Une soirée pour le 50ème anniversaire du Quatuor Talich (photo) au Festival Pablo Casals ? Rien de plus naturel s’agissant d’une formation qui témoigne d’une exceptionnelle fidélité envers Prades et son directeur musical, Michel Lethiec, depuis de longues années, tant pour les concerts que la pédagogie au sein de l’académie d’été du festival – heureux stagiaires…

La foule des grands jours est au rendez-vous à l’abbaye Saint Michel de Cuxa. L’ultime Quatuor en fa mineur op. 80 de Mendelssohn ouvre ce qui de bout en bout tiendra lieu de célébration de l’esprit chambriste. Aucune surenchère expressionniste, aucun angle tranchant dans l’Allegro vivace assai initial mais une tension intérieure et une urgence intensément vécues qui reflètent l’esprit d’une partition écrite sous le choc de la mort de Fanny. Homogénéité parfaite, richesse et profondeur des coloris : les moyens sont toujours parfaitement accordés au style et, sous de tels archets, on touche à ce que l’art de Mendelssohn comporte de plus secret (miraculeux Adagio ).
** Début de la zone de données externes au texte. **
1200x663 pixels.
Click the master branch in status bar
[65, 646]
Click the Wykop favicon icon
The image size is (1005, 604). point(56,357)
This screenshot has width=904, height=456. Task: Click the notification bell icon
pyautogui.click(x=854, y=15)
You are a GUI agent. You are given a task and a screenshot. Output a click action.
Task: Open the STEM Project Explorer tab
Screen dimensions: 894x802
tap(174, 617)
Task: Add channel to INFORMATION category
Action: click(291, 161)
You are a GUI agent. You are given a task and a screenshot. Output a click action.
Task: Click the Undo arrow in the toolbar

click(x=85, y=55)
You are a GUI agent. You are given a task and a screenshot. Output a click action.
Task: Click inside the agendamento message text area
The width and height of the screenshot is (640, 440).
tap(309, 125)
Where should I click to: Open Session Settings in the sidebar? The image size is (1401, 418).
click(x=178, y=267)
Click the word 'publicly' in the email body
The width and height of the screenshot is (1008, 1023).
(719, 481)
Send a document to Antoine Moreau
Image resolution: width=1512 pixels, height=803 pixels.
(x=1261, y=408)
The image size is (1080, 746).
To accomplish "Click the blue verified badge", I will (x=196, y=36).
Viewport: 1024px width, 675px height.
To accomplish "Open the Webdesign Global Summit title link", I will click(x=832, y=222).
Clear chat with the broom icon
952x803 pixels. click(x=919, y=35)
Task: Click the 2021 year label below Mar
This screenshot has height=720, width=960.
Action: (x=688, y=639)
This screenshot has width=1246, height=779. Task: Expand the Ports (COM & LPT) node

Le bonheur n’est pas moindre de suivre les quatre instrumentistes dans le 8ème Quatuor op. 110 de Chostakovitch. Là encore, point d’effet inutile, de surlignage dans l’approche d’une composition qui en dit tant sur la psyché du maître russe. Solitude, angoisse, effroi, ironie, ambiguïté : jusqu’aux ultimes mesures du second Largo, ténébreuses et fantomatiques, les Talich visent juste et traduisent la complexité d’une inspiration qui transmue l’individuel en universel.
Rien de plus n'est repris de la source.